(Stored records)
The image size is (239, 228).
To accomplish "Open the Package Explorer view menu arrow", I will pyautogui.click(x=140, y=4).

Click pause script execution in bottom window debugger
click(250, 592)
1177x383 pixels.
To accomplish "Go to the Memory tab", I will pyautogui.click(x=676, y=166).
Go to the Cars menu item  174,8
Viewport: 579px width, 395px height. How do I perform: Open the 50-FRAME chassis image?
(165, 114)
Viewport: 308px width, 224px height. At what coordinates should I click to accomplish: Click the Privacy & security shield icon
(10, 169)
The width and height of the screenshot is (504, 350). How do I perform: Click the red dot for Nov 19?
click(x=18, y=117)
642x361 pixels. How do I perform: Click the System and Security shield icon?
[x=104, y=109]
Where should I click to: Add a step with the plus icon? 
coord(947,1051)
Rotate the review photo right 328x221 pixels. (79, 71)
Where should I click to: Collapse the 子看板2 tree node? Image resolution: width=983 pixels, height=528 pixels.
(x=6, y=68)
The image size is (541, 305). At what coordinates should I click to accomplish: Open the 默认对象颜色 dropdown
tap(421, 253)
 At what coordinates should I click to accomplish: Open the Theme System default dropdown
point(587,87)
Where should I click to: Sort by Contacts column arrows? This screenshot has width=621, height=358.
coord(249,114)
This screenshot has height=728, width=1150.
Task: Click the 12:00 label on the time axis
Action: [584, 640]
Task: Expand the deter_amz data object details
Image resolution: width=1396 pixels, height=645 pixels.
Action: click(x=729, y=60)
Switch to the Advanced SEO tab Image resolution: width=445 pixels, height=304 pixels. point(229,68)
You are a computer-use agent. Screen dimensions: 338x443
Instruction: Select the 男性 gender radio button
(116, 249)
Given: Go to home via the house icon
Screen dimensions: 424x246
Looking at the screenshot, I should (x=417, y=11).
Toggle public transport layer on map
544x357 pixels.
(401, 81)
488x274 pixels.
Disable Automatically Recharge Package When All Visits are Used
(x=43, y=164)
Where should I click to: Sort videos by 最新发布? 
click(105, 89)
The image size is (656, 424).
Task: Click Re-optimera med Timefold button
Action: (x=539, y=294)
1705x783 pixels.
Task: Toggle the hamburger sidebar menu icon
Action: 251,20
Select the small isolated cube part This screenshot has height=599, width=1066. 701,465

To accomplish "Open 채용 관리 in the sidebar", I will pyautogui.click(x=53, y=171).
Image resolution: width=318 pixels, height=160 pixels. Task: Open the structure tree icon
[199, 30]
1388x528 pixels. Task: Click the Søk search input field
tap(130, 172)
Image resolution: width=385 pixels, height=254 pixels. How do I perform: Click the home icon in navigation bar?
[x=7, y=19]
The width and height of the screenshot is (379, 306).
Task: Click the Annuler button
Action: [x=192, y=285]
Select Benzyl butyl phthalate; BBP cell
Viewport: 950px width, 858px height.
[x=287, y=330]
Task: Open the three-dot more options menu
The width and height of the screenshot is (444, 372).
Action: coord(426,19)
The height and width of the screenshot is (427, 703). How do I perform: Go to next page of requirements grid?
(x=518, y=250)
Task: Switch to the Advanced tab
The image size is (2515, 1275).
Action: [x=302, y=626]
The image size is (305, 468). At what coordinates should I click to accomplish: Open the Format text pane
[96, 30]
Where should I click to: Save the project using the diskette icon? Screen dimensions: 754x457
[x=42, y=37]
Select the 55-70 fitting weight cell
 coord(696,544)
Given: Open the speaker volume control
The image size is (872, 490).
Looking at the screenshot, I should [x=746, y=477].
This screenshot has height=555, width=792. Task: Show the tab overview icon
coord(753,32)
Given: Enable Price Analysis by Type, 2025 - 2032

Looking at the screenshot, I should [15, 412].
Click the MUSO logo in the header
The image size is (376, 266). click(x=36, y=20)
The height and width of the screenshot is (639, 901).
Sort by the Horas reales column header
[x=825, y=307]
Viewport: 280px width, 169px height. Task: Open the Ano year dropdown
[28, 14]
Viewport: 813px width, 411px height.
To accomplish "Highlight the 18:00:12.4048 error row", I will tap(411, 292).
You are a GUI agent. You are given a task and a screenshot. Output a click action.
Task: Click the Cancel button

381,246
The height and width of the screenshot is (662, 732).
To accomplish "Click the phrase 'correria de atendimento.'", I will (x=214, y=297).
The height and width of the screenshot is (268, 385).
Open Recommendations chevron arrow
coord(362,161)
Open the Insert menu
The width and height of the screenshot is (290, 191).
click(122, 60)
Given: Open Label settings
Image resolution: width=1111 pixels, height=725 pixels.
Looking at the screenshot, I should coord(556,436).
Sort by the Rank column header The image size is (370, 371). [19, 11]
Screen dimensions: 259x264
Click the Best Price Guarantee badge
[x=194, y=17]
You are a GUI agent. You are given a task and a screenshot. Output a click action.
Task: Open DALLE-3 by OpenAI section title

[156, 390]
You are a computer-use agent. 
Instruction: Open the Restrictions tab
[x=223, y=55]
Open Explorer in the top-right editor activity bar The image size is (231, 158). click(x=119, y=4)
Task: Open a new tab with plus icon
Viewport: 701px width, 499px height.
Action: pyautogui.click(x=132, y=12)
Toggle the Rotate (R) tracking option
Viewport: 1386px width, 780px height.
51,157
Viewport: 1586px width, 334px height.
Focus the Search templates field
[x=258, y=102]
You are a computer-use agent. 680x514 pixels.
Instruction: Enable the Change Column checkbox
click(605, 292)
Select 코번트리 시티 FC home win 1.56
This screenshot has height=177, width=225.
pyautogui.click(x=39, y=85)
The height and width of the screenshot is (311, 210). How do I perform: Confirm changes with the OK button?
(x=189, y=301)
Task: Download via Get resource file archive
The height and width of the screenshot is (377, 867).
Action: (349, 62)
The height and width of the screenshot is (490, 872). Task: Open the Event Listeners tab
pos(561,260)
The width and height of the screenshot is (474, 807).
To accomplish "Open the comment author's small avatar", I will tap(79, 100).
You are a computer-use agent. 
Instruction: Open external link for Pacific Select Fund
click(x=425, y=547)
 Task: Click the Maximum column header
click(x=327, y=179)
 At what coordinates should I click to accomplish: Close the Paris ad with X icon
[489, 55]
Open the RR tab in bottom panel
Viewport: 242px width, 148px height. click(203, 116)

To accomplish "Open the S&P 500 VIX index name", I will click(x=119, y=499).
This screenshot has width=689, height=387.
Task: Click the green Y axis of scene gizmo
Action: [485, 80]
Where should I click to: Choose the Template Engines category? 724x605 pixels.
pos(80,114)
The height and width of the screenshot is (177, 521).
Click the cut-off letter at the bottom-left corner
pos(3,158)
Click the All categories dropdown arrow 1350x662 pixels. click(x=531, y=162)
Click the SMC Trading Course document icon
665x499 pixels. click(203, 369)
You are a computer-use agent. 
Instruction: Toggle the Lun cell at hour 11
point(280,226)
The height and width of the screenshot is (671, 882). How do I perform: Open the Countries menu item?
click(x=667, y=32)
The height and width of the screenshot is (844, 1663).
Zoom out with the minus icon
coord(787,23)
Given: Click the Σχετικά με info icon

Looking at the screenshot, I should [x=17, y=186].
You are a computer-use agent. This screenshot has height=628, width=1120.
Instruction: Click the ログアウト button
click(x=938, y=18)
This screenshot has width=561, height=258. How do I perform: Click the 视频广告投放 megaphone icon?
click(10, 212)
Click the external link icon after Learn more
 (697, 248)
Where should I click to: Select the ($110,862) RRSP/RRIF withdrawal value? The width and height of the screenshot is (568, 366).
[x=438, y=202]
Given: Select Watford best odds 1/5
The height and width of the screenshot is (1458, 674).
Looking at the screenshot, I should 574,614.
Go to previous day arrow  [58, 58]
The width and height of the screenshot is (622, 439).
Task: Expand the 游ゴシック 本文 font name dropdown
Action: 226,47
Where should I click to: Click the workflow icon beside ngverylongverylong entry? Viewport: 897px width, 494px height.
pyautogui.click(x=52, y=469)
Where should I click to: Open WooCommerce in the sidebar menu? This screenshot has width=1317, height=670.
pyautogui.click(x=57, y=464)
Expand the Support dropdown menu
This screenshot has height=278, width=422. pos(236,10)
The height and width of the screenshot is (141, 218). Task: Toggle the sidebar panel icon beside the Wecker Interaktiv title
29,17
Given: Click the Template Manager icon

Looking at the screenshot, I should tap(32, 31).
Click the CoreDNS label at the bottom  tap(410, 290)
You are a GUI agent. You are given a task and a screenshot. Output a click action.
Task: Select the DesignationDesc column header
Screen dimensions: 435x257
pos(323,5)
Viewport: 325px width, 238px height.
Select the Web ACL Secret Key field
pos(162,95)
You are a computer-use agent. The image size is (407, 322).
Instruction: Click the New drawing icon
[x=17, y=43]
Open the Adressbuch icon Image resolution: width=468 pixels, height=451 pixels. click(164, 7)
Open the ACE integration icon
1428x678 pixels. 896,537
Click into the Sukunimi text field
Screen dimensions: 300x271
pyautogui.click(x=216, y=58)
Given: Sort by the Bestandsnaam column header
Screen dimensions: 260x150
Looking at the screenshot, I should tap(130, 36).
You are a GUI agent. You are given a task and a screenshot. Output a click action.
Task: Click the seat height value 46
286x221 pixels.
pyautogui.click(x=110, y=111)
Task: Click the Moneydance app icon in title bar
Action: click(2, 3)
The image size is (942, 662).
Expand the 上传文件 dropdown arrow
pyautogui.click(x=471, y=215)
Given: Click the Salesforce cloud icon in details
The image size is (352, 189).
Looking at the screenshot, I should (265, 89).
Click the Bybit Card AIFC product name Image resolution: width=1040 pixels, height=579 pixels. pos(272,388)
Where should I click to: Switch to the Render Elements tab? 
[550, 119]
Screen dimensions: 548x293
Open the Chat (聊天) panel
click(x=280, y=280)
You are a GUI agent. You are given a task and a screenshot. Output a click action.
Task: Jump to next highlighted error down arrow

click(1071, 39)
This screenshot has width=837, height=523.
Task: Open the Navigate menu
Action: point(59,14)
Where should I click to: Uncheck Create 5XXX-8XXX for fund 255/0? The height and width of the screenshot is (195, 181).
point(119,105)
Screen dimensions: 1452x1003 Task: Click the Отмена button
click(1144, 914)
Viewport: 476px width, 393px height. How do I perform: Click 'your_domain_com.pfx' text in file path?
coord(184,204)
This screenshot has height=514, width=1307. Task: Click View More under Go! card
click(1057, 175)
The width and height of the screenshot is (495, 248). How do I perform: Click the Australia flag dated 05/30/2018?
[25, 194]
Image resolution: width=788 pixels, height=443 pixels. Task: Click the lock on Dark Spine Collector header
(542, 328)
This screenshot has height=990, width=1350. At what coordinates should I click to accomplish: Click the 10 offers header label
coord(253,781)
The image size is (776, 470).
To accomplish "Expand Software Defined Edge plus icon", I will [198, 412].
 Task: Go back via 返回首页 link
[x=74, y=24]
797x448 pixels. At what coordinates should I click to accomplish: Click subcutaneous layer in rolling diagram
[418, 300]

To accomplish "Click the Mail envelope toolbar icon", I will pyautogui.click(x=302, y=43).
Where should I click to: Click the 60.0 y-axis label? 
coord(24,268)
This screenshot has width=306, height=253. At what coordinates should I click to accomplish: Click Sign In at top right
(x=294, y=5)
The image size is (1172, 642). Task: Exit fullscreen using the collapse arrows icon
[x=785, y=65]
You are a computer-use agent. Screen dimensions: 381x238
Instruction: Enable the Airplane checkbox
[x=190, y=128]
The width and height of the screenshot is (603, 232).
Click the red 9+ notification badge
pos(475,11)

* [TASK TO COMPLETE]: All that is wanted is the run of lines from the start of the data through the line containing "1177x383 pixels.", copied word for word.

* [ANSWER]:
The image size is (239, 228).
To accomplish "Open the Package Explorer view menu arrow", I will pyautogui.click(x=140, y=4).

Click pause script execution in bottom window debugger
click(250, 592)
1177x383 pixels.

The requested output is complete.